I just had a déjà vu moment. And it wasn’t even a good one.
I was sitting here at my desk trying to read something technical, definitely not generic enough to have just been similar to something I read before. And I kept getting distracted by thinking about a situation this morning where a guy I had been interested in told me he was going to pursue someone else.
And as I was trying to read this technical book, it was the mixture if the technical words I was reading and my distracted thoughts of “How do other people just end up with someone interested in them just from their regular lives? Like do I do my hair wrong or something?”
It was those two thoughts mixed together that made just this déjà vu moment.
I won’t even pretend to have the slightest clue about how déjà vu works, but of all the moments that I am going to live twice or seem familiar, why that one?
This particular situation was specific enough, as it seems like they always are, that it makes the déjà vu seem even more prevalent.
But if you are going to live a moment twice, why would it be a bad one where you are trying to distract yourself from a crappy feeling? Why wouldn’t it be a super happy moment where you feel great?
And maybe the answer to that is the reason we don’t understand déjà vu. Maybe it’s because we try to box it into something that you would want it to be so it makes more sense when it just is.
Maybe this is some crazy teaching moment that I am just missing the point on and that’s why it seems familiar?

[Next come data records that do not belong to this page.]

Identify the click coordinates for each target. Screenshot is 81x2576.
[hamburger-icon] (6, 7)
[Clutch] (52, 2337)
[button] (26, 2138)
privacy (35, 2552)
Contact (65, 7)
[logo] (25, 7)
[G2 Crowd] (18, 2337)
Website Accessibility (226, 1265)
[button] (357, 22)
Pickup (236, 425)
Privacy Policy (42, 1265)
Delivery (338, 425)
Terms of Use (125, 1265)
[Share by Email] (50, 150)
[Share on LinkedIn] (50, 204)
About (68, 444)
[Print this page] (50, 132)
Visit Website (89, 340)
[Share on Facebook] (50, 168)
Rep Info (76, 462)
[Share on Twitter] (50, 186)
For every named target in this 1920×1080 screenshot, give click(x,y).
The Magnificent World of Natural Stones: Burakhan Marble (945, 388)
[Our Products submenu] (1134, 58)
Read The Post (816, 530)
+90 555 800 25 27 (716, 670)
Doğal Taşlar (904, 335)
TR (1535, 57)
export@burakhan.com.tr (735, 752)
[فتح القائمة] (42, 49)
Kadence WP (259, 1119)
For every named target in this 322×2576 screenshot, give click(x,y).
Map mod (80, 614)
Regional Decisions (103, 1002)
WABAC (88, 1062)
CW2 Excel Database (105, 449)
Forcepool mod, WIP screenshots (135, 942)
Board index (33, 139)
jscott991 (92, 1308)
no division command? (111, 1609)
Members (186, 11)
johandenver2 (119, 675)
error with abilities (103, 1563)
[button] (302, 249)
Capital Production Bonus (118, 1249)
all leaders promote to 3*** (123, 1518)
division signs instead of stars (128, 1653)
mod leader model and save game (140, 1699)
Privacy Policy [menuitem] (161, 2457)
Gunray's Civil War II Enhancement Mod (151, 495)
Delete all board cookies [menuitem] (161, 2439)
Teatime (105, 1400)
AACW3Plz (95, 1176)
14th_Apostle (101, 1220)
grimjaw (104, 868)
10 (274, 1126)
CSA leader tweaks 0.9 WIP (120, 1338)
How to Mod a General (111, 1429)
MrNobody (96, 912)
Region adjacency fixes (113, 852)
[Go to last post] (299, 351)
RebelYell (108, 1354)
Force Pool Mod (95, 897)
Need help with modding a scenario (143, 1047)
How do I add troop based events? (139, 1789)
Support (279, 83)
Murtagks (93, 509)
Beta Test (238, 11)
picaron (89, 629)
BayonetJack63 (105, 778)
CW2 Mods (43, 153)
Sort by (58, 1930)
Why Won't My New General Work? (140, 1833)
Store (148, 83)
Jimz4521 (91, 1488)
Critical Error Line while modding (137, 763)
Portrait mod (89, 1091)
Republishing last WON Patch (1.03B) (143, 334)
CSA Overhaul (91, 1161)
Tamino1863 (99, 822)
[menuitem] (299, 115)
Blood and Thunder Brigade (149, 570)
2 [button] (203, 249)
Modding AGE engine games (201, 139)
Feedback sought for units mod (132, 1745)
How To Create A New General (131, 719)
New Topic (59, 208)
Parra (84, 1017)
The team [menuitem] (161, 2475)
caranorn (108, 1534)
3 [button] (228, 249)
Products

Or maybe it’s a situation where you are remembering something you forgot when you passed through the veil?
Who’s to say.
I guess I am just complaining in this post that my déjà vu moment wasn’t a good one.
Sometimes in these situations with dating and trying to become close to someone and it doesn’t work, I will actually pray to God that my heart will be hardened.
Like, can You just turn me cold towards these things? Can I become that person who doesn’t care anymore?
I’ve never gotten an answer, probably because the request is so ridiculous that He feels He doesn’t need to respond.
“Corrie, you’re kind of being ridiculous, so I’m just not going to respond.” – Fake response I think of.
He didn’t really say that, but I just think of that response because I know I am asking for something that He’s going to say no to.
Anyways, I’m glad I finally did my make-up today after two weeks of not doing it.
In my head, bad news is always slightly easier to take when you are wearing make-up, so.
But still wearing a t-shirt, of course.